Dava, evlilik birliği devam ederken üçüncü kişiyle birlikte olma iddiasına dayalı maddi ve manevi tazminat istemine ilişkindir.
Karar tarihinde yürürlükte bulunan Avukatlık Asgari Ücret Tarifesi"nin 10/3. maddesinde manevi tazminat davalarında istemin tamamının reddi durumunda avukatlık ücretinin tarifenin ikinci kısmının ikinci bölümüne göre hükmolunacağı düzenlenmiştir. Bu durumda, davacının manevi tazminat istemi tümden reddedildiğine göre davalı lehine 3.400,00 TL vekalet ücreti takdir edilmesi gerekir.
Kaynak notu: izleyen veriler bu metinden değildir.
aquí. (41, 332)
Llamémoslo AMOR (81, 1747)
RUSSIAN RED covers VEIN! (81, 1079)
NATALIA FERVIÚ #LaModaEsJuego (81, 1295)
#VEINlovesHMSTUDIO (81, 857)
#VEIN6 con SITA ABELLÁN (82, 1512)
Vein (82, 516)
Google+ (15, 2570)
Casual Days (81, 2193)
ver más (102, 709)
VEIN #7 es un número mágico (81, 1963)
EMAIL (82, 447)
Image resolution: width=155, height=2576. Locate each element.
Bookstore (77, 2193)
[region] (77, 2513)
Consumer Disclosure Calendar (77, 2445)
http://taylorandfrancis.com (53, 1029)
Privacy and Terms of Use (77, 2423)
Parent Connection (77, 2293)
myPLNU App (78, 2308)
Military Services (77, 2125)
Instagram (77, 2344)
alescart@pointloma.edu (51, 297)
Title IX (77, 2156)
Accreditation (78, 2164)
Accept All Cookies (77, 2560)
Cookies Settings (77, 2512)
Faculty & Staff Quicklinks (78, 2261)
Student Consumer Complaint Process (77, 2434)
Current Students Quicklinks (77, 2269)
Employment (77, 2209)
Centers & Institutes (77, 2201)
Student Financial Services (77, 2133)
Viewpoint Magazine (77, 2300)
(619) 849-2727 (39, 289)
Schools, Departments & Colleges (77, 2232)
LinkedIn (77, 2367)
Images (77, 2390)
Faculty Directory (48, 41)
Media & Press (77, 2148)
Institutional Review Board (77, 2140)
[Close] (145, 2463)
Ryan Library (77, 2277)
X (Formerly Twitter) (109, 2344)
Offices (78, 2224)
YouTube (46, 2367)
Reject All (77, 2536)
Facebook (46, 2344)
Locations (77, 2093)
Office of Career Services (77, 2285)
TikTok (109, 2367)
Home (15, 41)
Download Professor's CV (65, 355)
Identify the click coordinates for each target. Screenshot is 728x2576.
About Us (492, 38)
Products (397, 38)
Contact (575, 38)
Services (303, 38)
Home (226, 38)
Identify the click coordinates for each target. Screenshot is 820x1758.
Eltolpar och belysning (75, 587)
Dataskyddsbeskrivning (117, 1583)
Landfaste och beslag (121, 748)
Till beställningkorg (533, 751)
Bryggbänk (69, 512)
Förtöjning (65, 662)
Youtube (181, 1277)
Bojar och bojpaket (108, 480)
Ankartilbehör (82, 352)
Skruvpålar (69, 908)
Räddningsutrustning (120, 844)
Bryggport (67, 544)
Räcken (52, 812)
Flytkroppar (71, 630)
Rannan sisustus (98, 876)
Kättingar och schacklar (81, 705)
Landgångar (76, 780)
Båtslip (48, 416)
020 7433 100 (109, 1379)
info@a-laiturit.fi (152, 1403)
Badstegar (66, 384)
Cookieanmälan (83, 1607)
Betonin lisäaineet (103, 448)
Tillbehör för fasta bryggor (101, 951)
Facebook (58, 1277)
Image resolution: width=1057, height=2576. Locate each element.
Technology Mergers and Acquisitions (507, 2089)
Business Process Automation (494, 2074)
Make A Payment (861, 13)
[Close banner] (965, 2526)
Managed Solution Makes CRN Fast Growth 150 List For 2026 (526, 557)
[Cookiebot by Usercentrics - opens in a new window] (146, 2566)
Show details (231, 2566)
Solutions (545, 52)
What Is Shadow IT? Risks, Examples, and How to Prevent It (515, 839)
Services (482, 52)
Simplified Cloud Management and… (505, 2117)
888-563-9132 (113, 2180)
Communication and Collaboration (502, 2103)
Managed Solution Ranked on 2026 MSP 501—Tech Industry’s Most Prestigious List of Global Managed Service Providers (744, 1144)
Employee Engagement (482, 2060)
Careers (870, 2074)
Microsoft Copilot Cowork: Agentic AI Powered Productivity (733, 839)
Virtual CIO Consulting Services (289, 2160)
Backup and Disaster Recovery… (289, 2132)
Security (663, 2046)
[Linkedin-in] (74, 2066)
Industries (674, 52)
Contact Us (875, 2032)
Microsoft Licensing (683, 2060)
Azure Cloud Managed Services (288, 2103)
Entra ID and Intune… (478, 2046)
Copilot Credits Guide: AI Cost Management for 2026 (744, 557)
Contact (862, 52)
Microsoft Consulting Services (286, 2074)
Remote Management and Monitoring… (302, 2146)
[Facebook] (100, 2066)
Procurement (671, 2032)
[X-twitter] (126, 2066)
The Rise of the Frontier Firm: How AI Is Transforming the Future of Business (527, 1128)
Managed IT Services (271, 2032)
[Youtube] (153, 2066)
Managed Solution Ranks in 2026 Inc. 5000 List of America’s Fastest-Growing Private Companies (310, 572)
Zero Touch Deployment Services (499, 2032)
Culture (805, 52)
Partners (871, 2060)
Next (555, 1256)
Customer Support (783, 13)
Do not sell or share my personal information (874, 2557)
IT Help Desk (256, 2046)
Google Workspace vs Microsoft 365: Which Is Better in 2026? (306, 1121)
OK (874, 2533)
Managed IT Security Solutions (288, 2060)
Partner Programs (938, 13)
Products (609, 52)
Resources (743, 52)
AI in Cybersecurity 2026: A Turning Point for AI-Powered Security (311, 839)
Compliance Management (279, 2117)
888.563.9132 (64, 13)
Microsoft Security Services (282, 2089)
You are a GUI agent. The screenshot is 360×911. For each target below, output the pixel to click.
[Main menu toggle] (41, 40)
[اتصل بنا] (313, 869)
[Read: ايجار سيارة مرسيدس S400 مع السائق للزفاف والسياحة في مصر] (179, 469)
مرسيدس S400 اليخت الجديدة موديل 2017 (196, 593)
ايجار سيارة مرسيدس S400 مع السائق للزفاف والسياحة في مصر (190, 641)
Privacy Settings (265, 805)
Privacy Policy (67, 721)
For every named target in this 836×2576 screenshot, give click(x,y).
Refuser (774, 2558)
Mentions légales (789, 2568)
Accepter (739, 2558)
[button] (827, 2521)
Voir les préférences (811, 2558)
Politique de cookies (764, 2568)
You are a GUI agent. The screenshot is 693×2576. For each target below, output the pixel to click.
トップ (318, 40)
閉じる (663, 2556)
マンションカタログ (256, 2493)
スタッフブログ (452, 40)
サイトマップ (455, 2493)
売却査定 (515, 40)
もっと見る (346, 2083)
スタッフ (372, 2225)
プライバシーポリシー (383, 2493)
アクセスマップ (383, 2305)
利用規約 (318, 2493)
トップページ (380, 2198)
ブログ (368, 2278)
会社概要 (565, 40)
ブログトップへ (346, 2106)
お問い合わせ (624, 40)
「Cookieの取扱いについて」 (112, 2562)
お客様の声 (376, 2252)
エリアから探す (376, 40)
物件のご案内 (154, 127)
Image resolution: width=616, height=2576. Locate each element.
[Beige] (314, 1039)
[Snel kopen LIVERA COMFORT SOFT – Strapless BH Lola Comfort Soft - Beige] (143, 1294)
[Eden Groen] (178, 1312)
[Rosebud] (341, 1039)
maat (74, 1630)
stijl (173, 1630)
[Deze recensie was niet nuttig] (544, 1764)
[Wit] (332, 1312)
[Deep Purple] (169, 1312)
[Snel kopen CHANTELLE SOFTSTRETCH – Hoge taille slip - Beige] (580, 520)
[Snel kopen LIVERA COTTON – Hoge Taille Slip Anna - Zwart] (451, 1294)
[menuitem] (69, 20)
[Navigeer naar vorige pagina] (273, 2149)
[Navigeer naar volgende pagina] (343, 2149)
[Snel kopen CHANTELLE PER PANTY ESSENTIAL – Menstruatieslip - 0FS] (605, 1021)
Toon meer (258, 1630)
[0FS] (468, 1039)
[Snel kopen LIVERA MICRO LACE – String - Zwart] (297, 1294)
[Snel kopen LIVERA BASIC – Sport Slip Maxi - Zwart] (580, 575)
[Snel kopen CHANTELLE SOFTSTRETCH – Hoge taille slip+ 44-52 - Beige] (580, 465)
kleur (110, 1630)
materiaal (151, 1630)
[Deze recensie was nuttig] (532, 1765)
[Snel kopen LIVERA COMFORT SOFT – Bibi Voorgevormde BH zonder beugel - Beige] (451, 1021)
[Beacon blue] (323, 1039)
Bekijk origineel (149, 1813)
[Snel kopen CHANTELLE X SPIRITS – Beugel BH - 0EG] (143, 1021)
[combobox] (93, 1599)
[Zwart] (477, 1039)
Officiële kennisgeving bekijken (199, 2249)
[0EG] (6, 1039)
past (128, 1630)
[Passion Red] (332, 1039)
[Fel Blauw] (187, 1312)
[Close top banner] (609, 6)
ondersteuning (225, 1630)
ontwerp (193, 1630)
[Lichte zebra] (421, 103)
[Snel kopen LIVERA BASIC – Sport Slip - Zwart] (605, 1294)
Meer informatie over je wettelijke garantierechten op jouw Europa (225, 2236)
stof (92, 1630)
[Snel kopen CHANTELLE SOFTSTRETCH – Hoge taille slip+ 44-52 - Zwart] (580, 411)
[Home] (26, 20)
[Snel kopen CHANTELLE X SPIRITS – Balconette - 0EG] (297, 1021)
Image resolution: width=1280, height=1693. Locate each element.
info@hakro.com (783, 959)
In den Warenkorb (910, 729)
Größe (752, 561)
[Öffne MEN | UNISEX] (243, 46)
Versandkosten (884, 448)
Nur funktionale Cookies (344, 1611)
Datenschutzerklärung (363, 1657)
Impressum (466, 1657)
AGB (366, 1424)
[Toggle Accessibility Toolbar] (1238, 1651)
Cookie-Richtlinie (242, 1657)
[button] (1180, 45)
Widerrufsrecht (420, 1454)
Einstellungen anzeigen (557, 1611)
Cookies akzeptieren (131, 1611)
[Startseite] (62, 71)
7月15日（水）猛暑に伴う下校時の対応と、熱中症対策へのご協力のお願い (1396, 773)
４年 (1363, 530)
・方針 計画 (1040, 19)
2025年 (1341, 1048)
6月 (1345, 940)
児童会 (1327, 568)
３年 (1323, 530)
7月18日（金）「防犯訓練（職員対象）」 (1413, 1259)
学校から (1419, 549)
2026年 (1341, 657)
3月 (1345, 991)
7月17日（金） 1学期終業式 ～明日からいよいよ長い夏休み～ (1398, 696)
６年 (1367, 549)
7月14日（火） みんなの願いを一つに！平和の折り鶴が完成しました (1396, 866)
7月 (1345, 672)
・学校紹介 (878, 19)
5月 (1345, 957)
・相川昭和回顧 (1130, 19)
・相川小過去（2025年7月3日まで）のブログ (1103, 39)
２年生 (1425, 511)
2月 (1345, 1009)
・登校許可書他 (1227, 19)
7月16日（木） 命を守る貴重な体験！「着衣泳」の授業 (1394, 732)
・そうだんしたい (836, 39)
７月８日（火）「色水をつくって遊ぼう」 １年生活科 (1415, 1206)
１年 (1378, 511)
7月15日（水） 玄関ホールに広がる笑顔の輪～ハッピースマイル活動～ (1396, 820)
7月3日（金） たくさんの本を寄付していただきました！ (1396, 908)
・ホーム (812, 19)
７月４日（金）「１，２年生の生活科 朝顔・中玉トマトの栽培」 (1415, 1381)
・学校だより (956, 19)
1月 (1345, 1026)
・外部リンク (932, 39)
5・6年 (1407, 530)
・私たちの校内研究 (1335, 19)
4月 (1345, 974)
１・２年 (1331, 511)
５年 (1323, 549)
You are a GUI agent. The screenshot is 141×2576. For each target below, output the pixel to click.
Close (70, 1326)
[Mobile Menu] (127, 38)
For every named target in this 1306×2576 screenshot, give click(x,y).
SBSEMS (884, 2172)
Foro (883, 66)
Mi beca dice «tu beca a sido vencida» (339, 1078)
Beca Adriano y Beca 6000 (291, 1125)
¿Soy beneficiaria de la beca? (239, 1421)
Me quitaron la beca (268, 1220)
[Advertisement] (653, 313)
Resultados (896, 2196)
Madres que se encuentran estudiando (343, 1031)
Tarifenin 13/4. maddesinde ise maddi tazminat istemli davaların tamamının reddi durumunda avukatlık ücretinin, Tarifenin ikinci kısmının ikinci bölümüne göre hükmolunacağı düzenlenmiştir. Bu durumda, davacının maddi tazminat istemi tümden reddedildiğine göre davalı lehine 3.400,00 TL vekalet ücreti takdir edilmesi gerekir.
Mahkemece, açıklanan bu düzenlemelere aykırı olarak Yargıtay İçtihatları Birleştirme Büyük Genel Kurulunun 06.07.2018 gün ve 2017/5 E. ve 2018/7 K. sayılı kararı dava açıldıktan sonra içtihatta bulunduğu gerekçesiyle davacı aleyhine vekalet ücretine hükmedilmemesi usul ve yasaya uygun düşmediğinden kararın bozulması gerekirse de belirlenen bu yanılgının giderilmesi yeniden yargılamayı gerektirmediğinden Hukuk Usulü Muhakemeleri Kanunu"nun 438/7 maddesi gereğince kararın düzeltilerek onanması uygun görülmüştür.
SONUÇ: Temyiz edilen kararın yukarıda gösterilen nedenlerle gerekçe kısmının son paragrafında yer alan “Mahkememizce bozma ilamına uyulmuş ve davanın tüm talepler yönünden ayrı ayrı reddine karar verilmiştir. Yargıtay İçtihatları Birleştirme Büyük Genel Kurulunun 06/07/2018 tarihli ve 2017/5esas ve 2018/7 kararı dava açıldıktan sonra içtihatta bulunduğundan davacı aleyhine vekalet ücretine hükmedilmemiştir” ibaresinin çıkarılmasına, hüküm fıkrasının 6. bendi olarak “Davalı kendisini vekille temsil ettirdiğinden AAÜT uyarınca maddi tazminat talebi yönünden 3.400,00 TL vekalet ücretinin davacıdan alınarak davalıya verilmesine” ibaresinin yazılmasına, 7. bendi olarak “Davalı kendisini vekille temsil ettirdiğinden AAÜT uyarınca manevi tazminat talebi yönünden 3.400,00 TL vekalet ücretinin davacıdan alınarak davalıya verilmesine” ibaresinin yazılmasına, kararın bu şekilde DÜZELTİLEREK ONANMASINA, peşin alınan harcın istek halinde temyiz eden davalıya geri verilmesine 09/06/2021 gününde oybirliğiyle karar verildi.